Violência infantojuvenil registra alta de 125% em cinco anos no Brasil

© Marcelo Camargo/Agência Brasil

O Brasil enfrenta um cenário alarmante no que diz respeito à proteção de menores de idade. Dados recentes do Ministério da Saúde revelam que as denúncias de violência contra crianças e adolescentes mais que dobraram em um período de cinco anos, evidenciando uma crise que exige atenção urgente das autoridades e da sociedade civil.

Conforme os registros do Sistema de Informações de Agravos de Notificação (Sinan), o país saltou de 73.635 ocorrências em 2020 para 165.413 em 2025. Esse incremento de 125% foi detalhado em um estudo realizado pela Associação Paulista para o Desenvolvimento da Medicina (SPDM), que analisou um total de 685.629 notificações envolvendo vítimas entre 0 e 18 anos ao longo desse intervalo.

Perfil das vítimas e natureza das agressões

A análise estatística aponta uma disparidade de gênero significativa nas notificações. As meninas e adolescentes do sexo feminino representam 62% das vítimas, enquanto os meninos correspondem a 38% dos casos registrados. Em relação à classificação racial, 49,1% das vítimas foram identificadas como pardas, 35,7% como brancas e 7,6% como negras.

A natureza das agressões é predominantemente marcada pela violência sexual, que lidera o ranking com 34% das notificações. Logo atrás, aparecem os casos de negligência e abandono, totalizando 33,3%, seguidos pela violência física, com 32,9% das ocorrências documentadas pelo Ministério da Saúde.

O ambiente doméstico como epicentro da violência

Um dos pontos mais críticos do levantamento é a identificação do local onde as agressões ocorrem. O ambiente doméstico é o cenário da maioria dos episódios de violência. A figura materna foi apontada como agressora em 34% dos registros, enquanto a figura paterna esteve envolvida em 26% dos casos.

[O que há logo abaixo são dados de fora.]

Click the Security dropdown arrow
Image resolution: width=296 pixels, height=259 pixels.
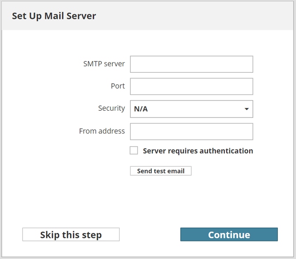247,109
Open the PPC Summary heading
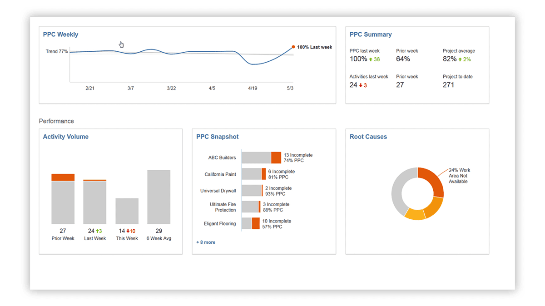The image size is (545, 306). coord(370,35)
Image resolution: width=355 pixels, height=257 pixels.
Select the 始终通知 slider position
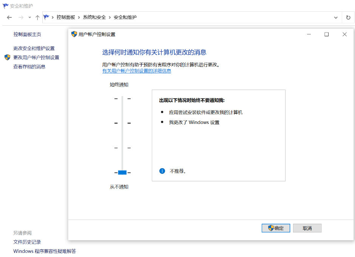click(122, 98)
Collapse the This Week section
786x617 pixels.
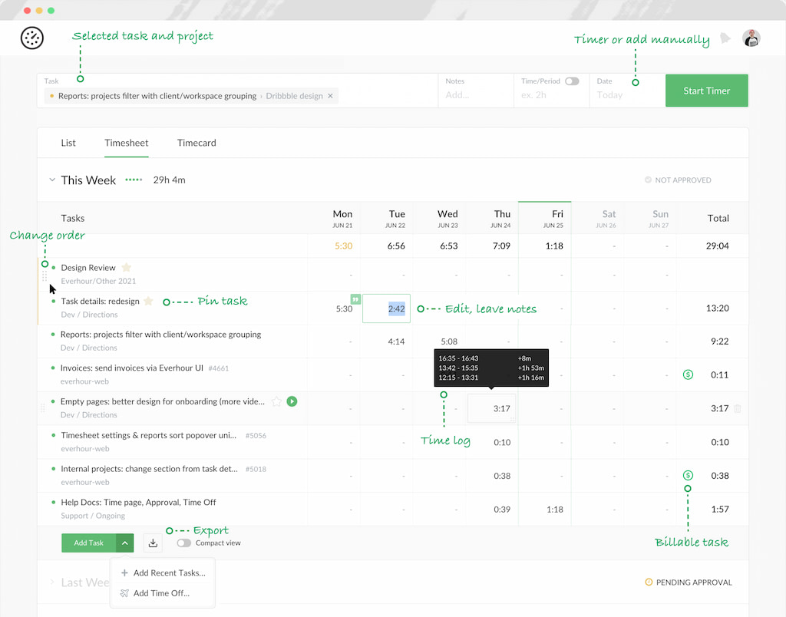click(51, 180)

A distribuição por faixa etária também revela vulnerabilidades distintas. A adolescência concentra 43% das notificações, com 294.010 registros. Na primeira infância, que compreende crianças de até 6 anos, foram contabilizados 256.601 casos, enquanto a segunda infância, entre 7 e 12 anos, somou 135.018 ocorrências.

Desafios regionais e necessidade de integração

O crescimento das notificações foi observado em todas as regiões do país. Os estados de São Paulo, Paraná, Rio de Janeiro e Minas Gerais concentram, juntos, 52% de todos os registros do período. Contudo, o Nordeste apresentou o maior salto percentual, com uma variação de 1.200%, seguido pelas regiões Norte, Centro-Oeste, Sul e Sudeste.

Para o psiquiatra e presidente da SPDM, Ronaldo Laranjeira, o impacto dessas agressões transcende o momento do trauma, comprometendo o desenvolvimento físico, emocional e social das vítimas. O especialista defende que a solução passa pela atuação integrada entre saúde, assistência social, educação e sistema de justiça para garantir uma rede de proteção eficaz.